Neanche il tempo di riassettare il mobilio dello Studio Ovale, ed ecco che a Roma, in Parlamento, inizia a camminare la “legge Trump”. Dal patron di Facebook e Instagram Mark Zuckerberg agli altri guru digitali (sì, anche Musk), tutti avvisati: d’ora in poi, le piattaforme di social network che censureranno e oscureranno politici per le loro idee, in Italia, potrebbero incappare (se la proposta andrà avanti e sarà approvata) in multe salatissime dell’Agcom: fino a mezzo milione di euro. Neanche a dirlo, la proposta di legge porta la firma di Fratelli d’Italia.
IL TESTO
Da un lato Sara Kelany, responsabile immigrazione del partito, dall’altro Francesco Filini, uomo forte di via della Scrofa. Depositata a marzo, la “legge Trump” contro la censura social ha preso a camminare in Commissione cultura alla Camera, dove è stata incardinata lo scorso 28 ottobre, a meno di una settimana dal voto che ha (ri)spalancato le porte della Casa Bianca al Tycoon repubblicano. Che viene chiamato in causa, senza troppi giri, nella premessa dei parlamentari del partito meloniano. Accusano i big della Silicon Valley di “forme intollerabili e patentemente orientate” di gestione dei principali social network. Ed ecco il richiamo a Trump, oscurato da Fb (Meta), Instagram e l’ex Twitter dopo l’assalto al Campidoglio del 6 gennaio 2021.

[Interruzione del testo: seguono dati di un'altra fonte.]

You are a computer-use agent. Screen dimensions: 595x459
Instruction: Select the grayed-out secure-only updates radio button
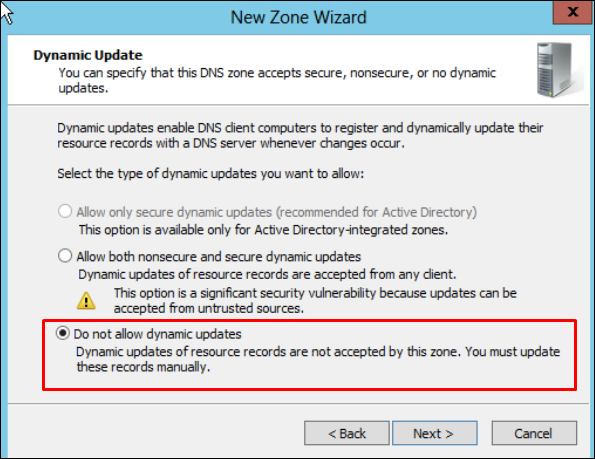click(65, 211)
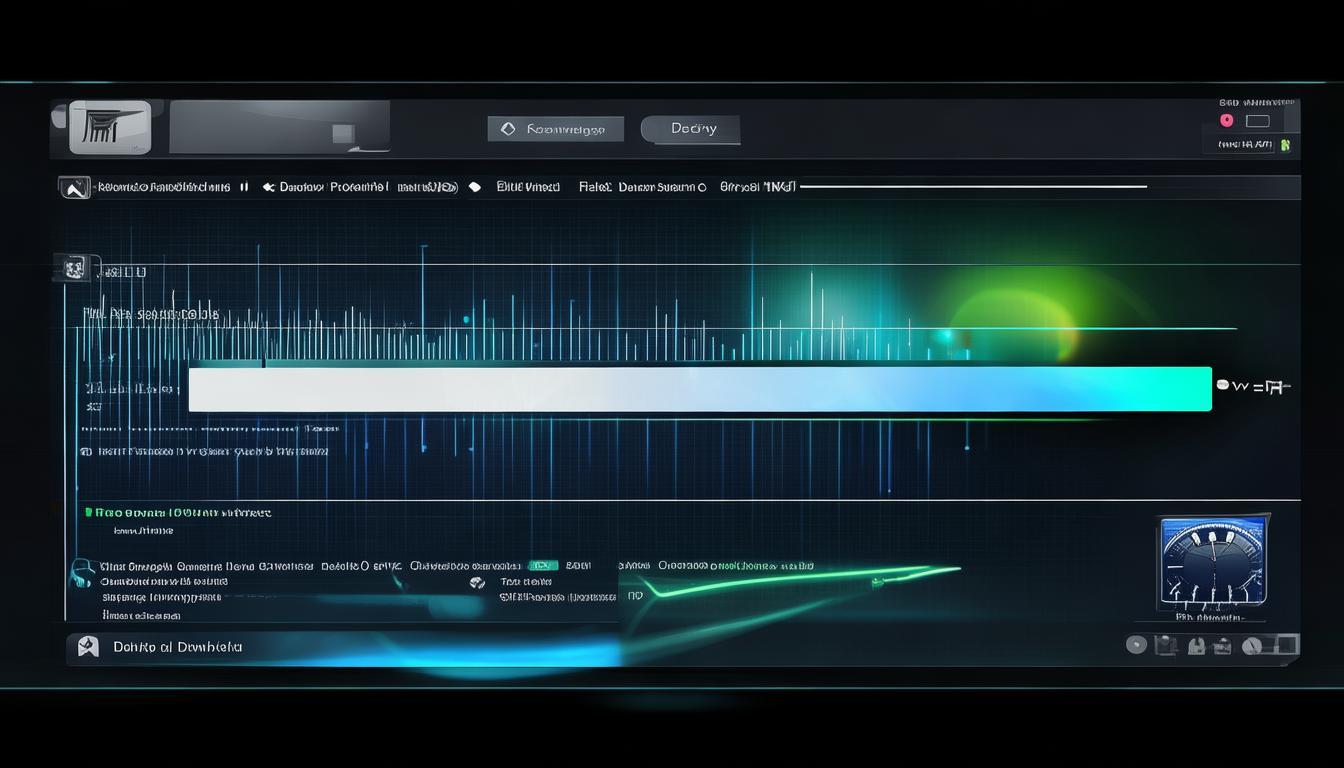Click the pink record dot at top right

pyautogui.click(x=1227, y=121)
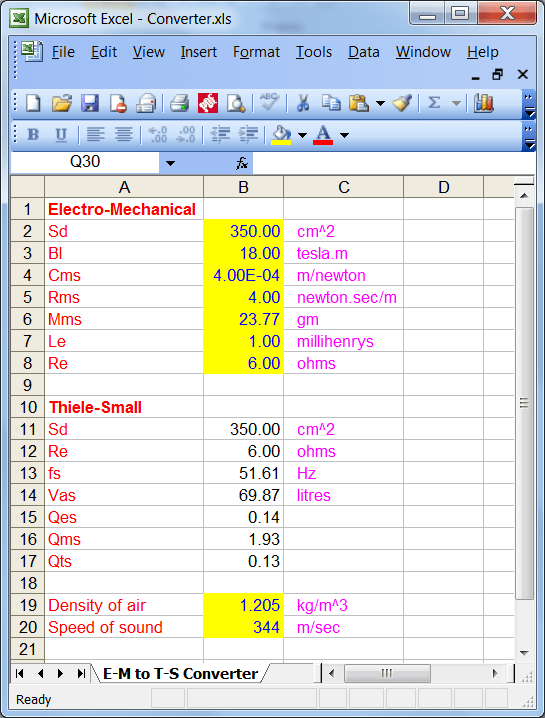Screen dimensions: 545x718
Task: Expand the Font Color dropdown arrow
Action: pyautogui.click(x=345, y=135)
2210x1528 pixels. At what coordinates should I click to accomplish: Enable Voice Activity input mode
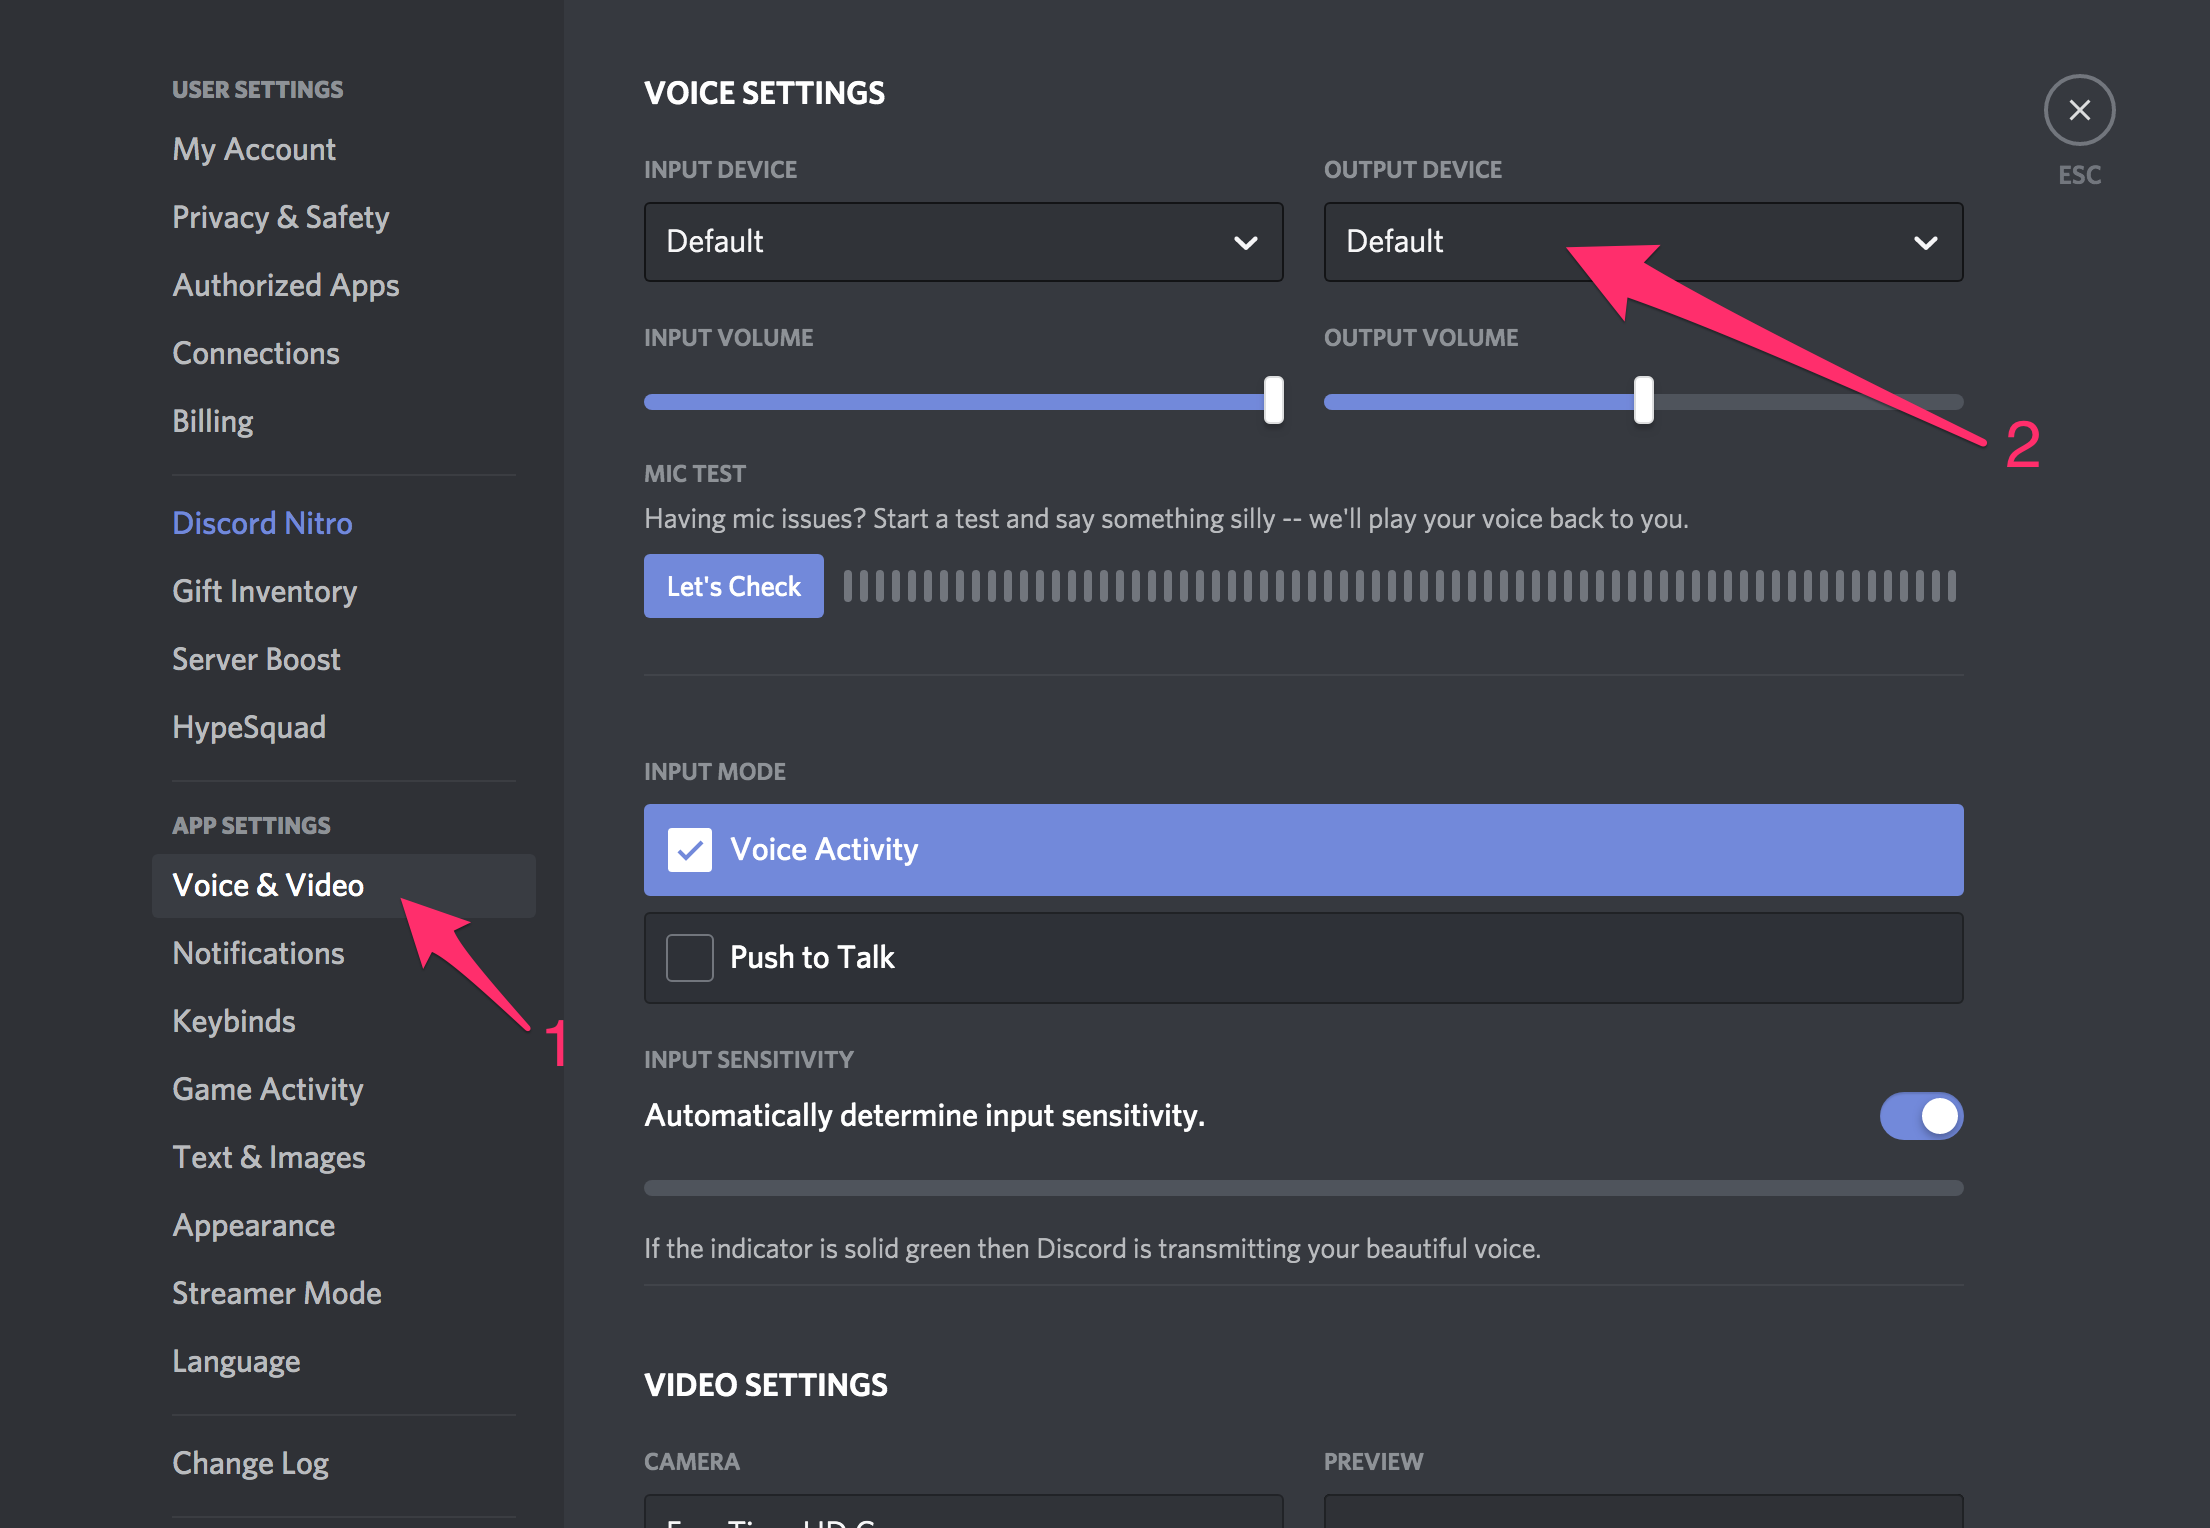coord(689,848)
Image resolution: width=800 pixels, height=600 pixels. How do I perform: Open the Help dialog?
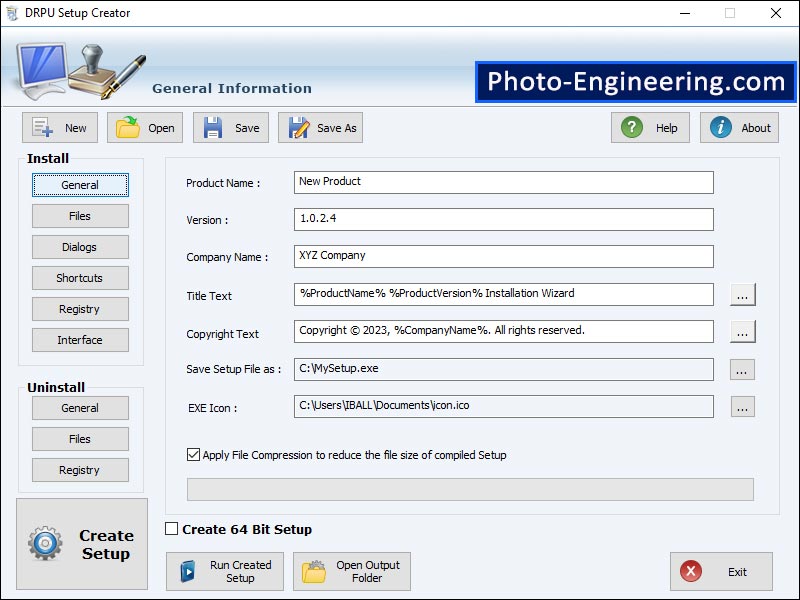tap(650, 127)
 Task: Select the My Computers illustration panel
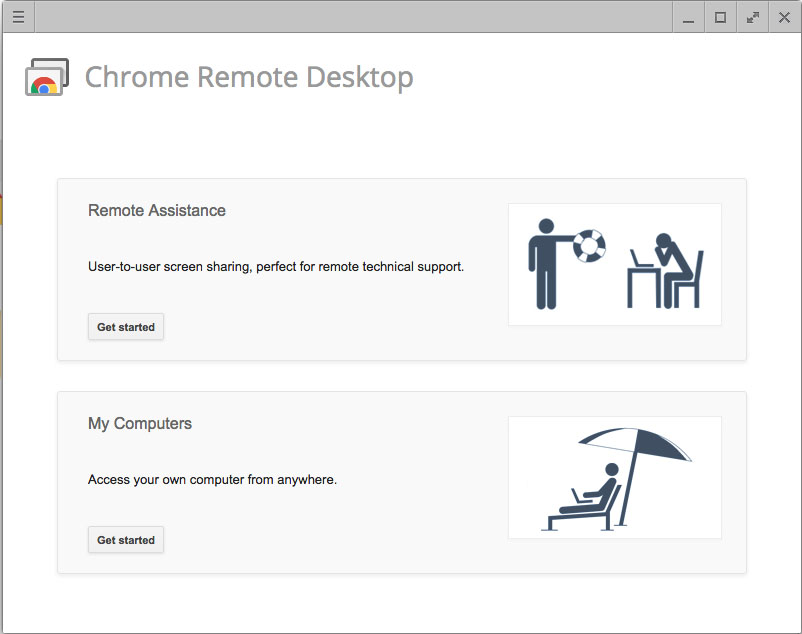tap(614, 477)
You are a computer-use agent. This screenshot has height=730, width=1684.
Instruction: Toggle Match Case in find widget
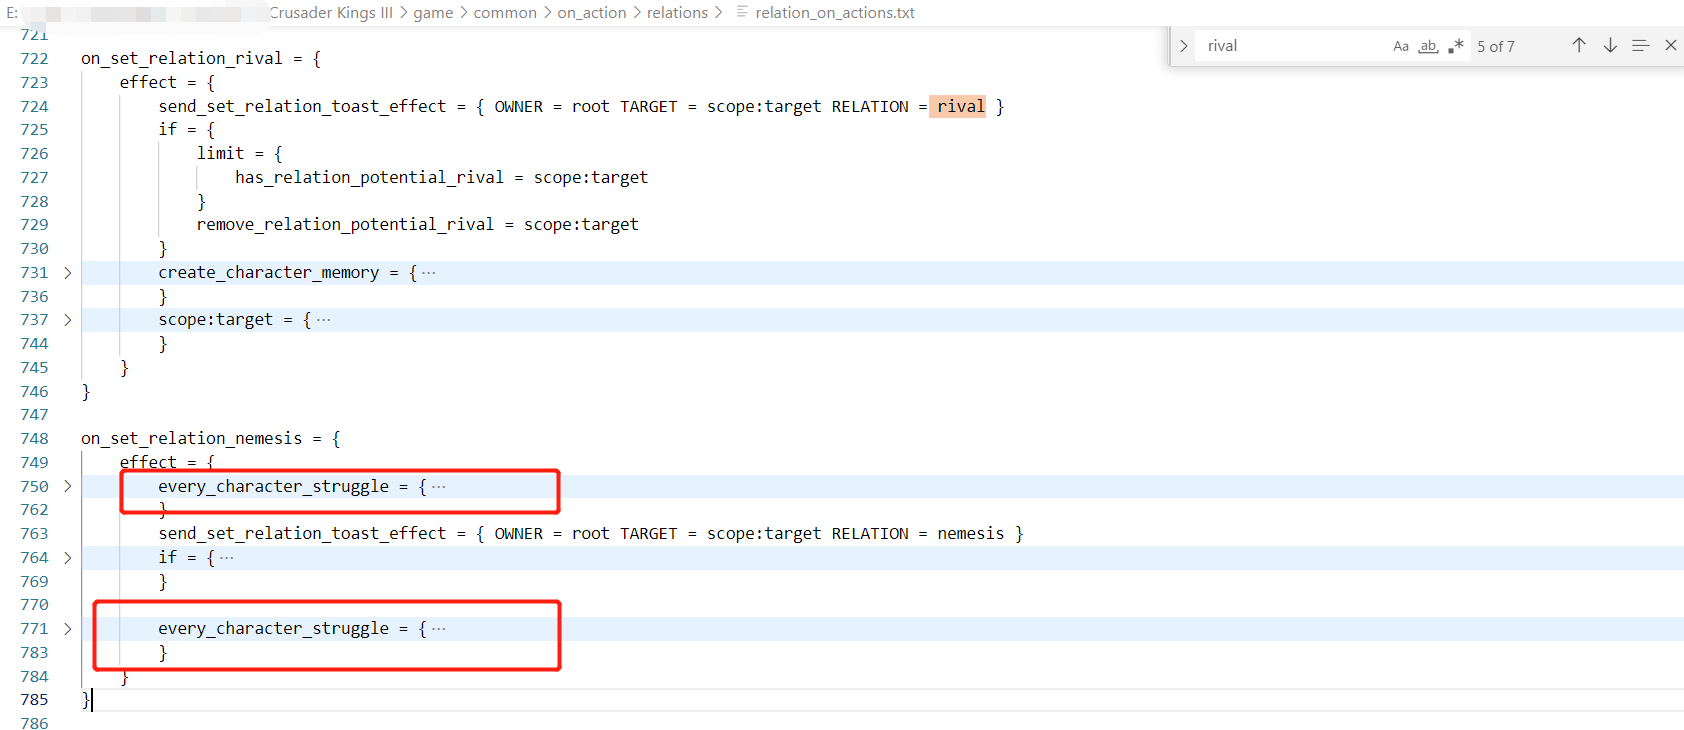click(1400, 46)
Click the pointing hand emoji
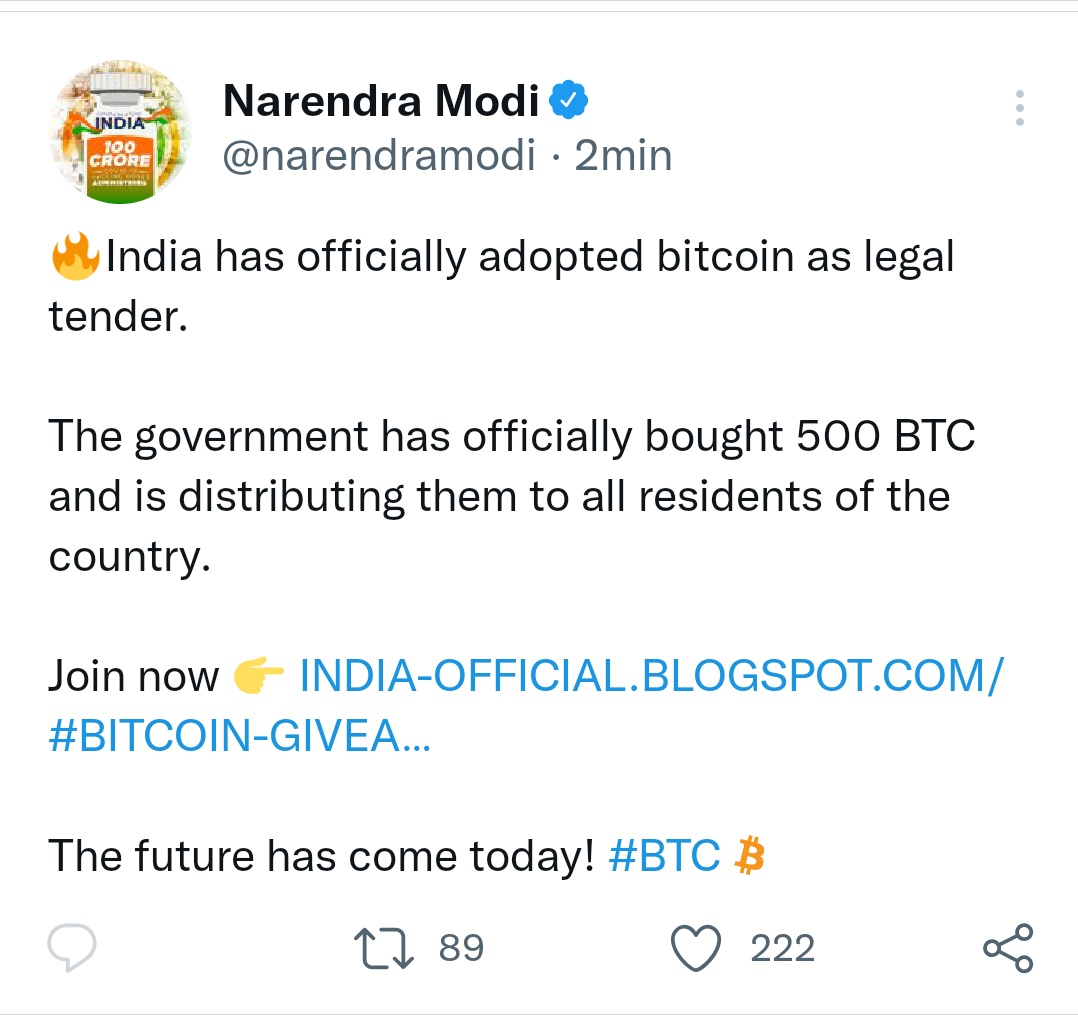 pos(258,677)
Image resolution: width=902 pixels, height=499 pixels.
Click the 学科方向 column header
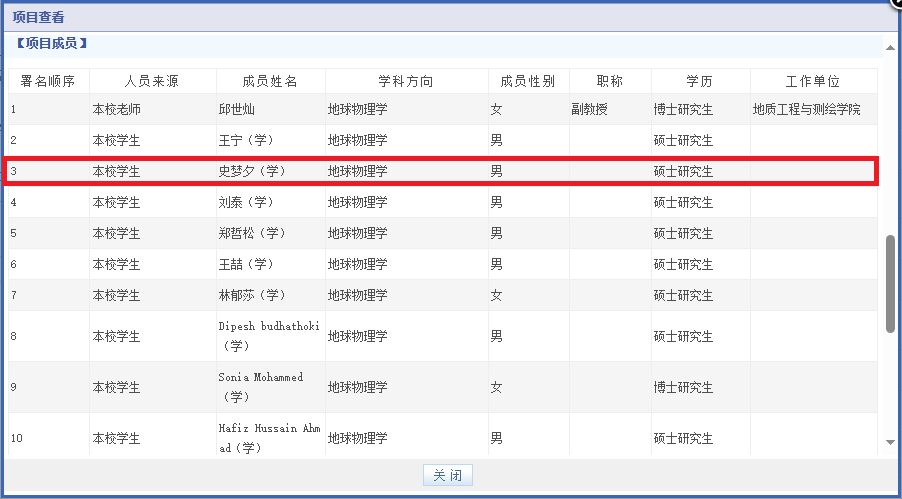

«Uno dei casi più eclatanti fu la censura sine die da Twitter dell’ex presidente degli Stati Uniti d’America Donald Trump, che suscitò polemiche e prese di posizione anche da parte di figure di alto livello come la cancelliera tedesca Merkel», annotano in premessa i parlamentari vicini a Meloni. «Un grave precedente», così lo chiamano, «perché all’epoca la censura colpì Donald Trump ma oggi chi può dirsi al riparo da destini analoghi?».
Segue illustrazione delle forme di “censura”, perfino di “cripto-censura” messe in atto dai big del settore. E via con la lista di nomi, da Meta a Twitter. Nel dettaglio, la legge abbozzata da FdI si applica a tutte le piattaforme social con «un numero medio mensile di utenti, anche non attivi, pari o superiore a centocinquantamila unità». E muove guerra agli algoritmi che via via decidono chi e come, nella bolla social, può godere dei riflettori o sparire nell’ombra, come è successo a Trump congedato dalla Casa Bianca. «Le valutazioni relative alla gestione delle notizie e dei profili con rilevanza sociale e politica devono essere effettuate da persone fisiche identificabili».
LE SANZIONI
Poi le contromisure. Durissime. Sanzioni da 5mila a 500mila euro dell’Agcom per chi non si adegua. Accompagnate dal divieto ferreo di censurare o mettere in secondo piano personaggi politici per le loro idee. «È espressamente vietata qualsiasi forma di alterazione e manipolazione della visibilità di informazioni e notizie». Certo, da quando su “Donald” è calata la scure della censura social ne è passata di acqua sotto i ponti.
Oggi, per dire, Twitter si chiama X, come il figlio di Elon Musk, il genio eccentrico che lo ha acquistato, promette guerra, proprio come FdI, a qualsiasi forma di censura e ha una gamba, anche due, dentro allo Studio Ovale. Perfino Zuckerberg, il guru di Facebook e Instagram, ha espresso simpatie per il presidente rieletto, che da tempo ormai twitta e posta senza sosta né censure. Chissà se il partito della premier porterà fino in fondo la “legge Trump”, che può diventare un boomerang per Elon, il volto più amico di Meloni nella Silicon Valley. Intanto cammina in Parlamento. Nel nome di Donald.